** Start Source extract **

Difficulty: 🟡 Medium
Topics: Array, String, Dynamic Programming

Solution

Problem Understanding

The problem asks us to select the longest subsequence of words from a given array such that adjacent words in the subsequence satisfy two conditions: first, their corresponding groups values are different, and second, the words are of the same length and differ by exactly one character (hamming distance = 1).

In other words, we are tasked with finding a chain of words where each consecutive word changes exactly one character, and each word comes from a different group. The input arrays words and groups are aligned by index, so words[i] belongs to groups[i]. The output is the actual sequence of words, not just the indices.

Constraints give important limits:

  • 1 <= n <= 1000, which allows algorithms roughly up to O(n^2) without being too slow.
  • 1 <= words[i].length <= 10, so checking hamming distance between two words is cheap.
  • words contains distinct strings, meaning no duplicates need handling.

Important edge cases include:

  • All words have different lengths. Only words of the same length can be compared.
  • Multiple words may satisfy the subsequence conditions; any valid longest subsequence is acceptable.
  • The maximum subsequence could include all words if all conditions are satisfied.

Approaches

Brute Force

A brute force approach would try all subsequences of indices and check if each candidate satisfies the group and hamming distance rules. While correct, this is exponential in n (O(2^n)), which is infeasible for n = 1000. The hamming distance checks themselves are cheap (O(L) for word length L), but the sheer number of subsequences makes brute force impractical.

Optimal Approach

The problem can be transformed into a dynamic programming problem similar to finding the longest path in a DAG:

  1. Construct a graph where each word is a node.
  2. Add a directed edge from word i to word j if groups[i] != groups[j], lengths match, and hamming distance is 1.
  3. Compute the longest path starting from each node using DP.

Since n is small, we can store a DP array dp[i] representing the length of the longest subsequence starting from word i and a parent[i] array to reconstruct the path.

The key insight is that we can precompute all valid transitions using pairwise checks of words with the same length and different groups, then perform DP over this graph.

Approach Time Complexity Space Complexity Notes
Brute Force O(2^n * n) O(n) Enumerate all subsequences and check conditions
Optimal O(n^2 * L) O(n) Build edges between valid word pairs (L ≤ 10), DP to find longest subsequence

Algorithm Walkthrough

  1. Initialize n as the length of words.
  2. Create a DP array dp of length n, initialized to 1, representing the longest subsequence ending at each word.
  3. Create a parent array of length n, initialized to -1, to reconstruct the subsequence.
  4. For each pair of indices i and j where i < j, check:
  • Words have the same length.
  • Words differ by exactly one character (hamming distance = 1).
  • groups[i] != groups[j].

If all conditions hold, consider dp[j] = max(dp[j], dp[i] + 1) and set parent[j] = i if dp[j] increases. 5. After filling DP, find the index end with the maximum dp[end]. 6. Reconstruct the subsequence by tracing back parent[end] until -1. 7. Reverse the reconstructed path and return the corresponding words.

** End Source extract **
** Start Dataset content **

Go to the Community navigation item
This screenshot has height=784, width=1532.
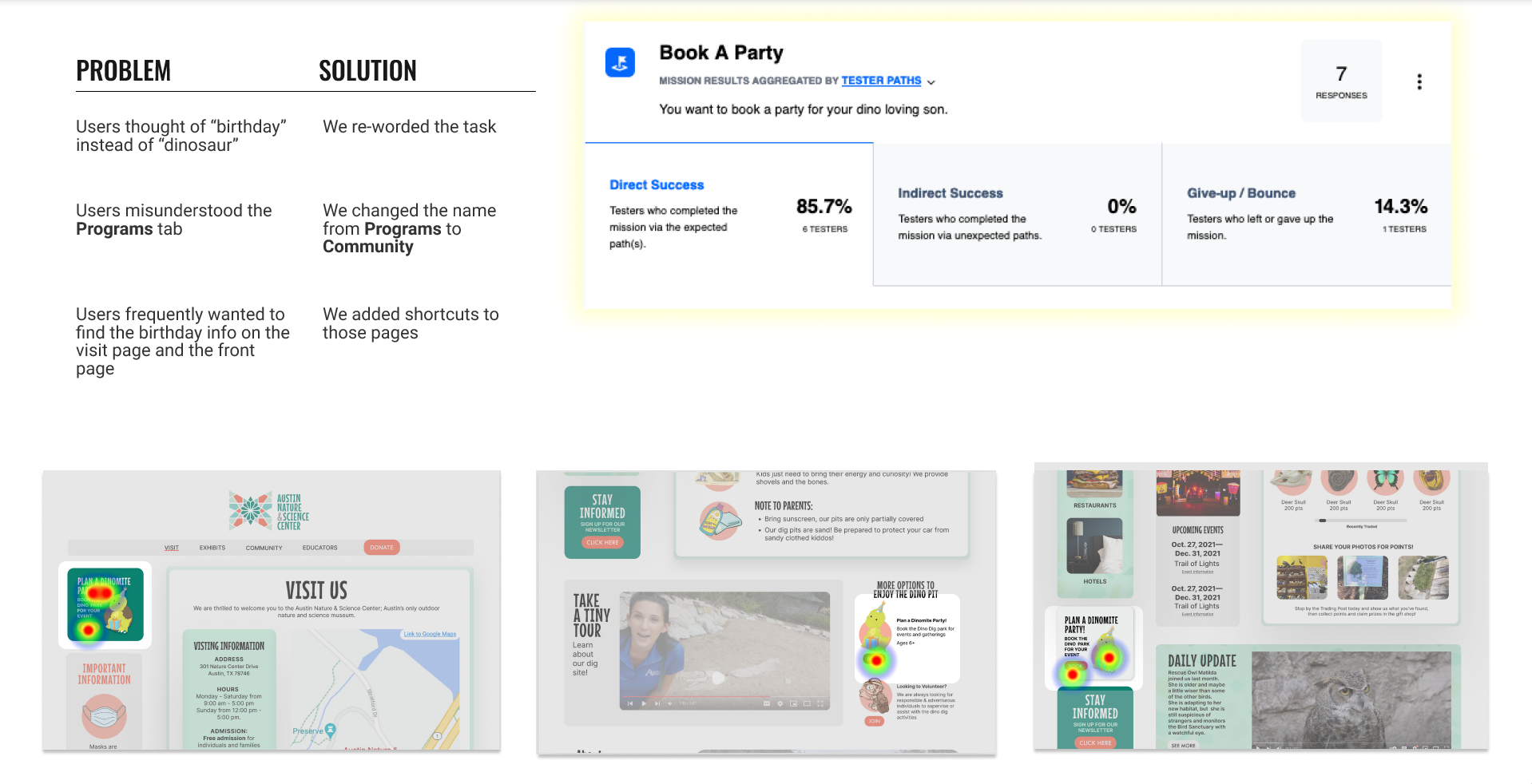click(x=264, y=548)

** End Dataset content **

Your instructions:
Pick up the solution write-up on the longest subsequence of words after its last sentence and keep going.

Output of the exercise:
Why it works: Each dp[i] stores the length of the longest valid subsequence ending at i. By only connecting valid transitions (unequal groups, length match, hamming distance 1), we guarantee the subsequence rules are maintained. Backtracking from the maximum dp value yields the correct longest subsequence.

Python Solution

from typing import List

class Solution:
    def getWordsInLongestSubsequence(self, words: List[str], groups: List[int]) -> List[str]:
        n = len(words)
        dp = [1] * n
        parent = [-1] * n

        def hamming_distance_one(w1: str, w2: str) -> bool:
            if len(w1) != len(w2):
                return False
            diff = sum(a != b for a, b in zip(w1, w2))
            return diff == 1

        for i in range(n):
            for j in range(i + 1, n):
                if groups[i] != groups[j] and hamming_distance_one(words[i], words[j]):
                    if dp[i] + 1 > dp[j]:
                        dp[j] = dp[i] + 1
                        parent[j] = i

        # Find the end index of the longest subsequence
        end = max(range(n), key=lambda x: dp[x])
        result = []
        while end != -1:
            result.append(words[end])
            end = parent[end]
        result.reverse()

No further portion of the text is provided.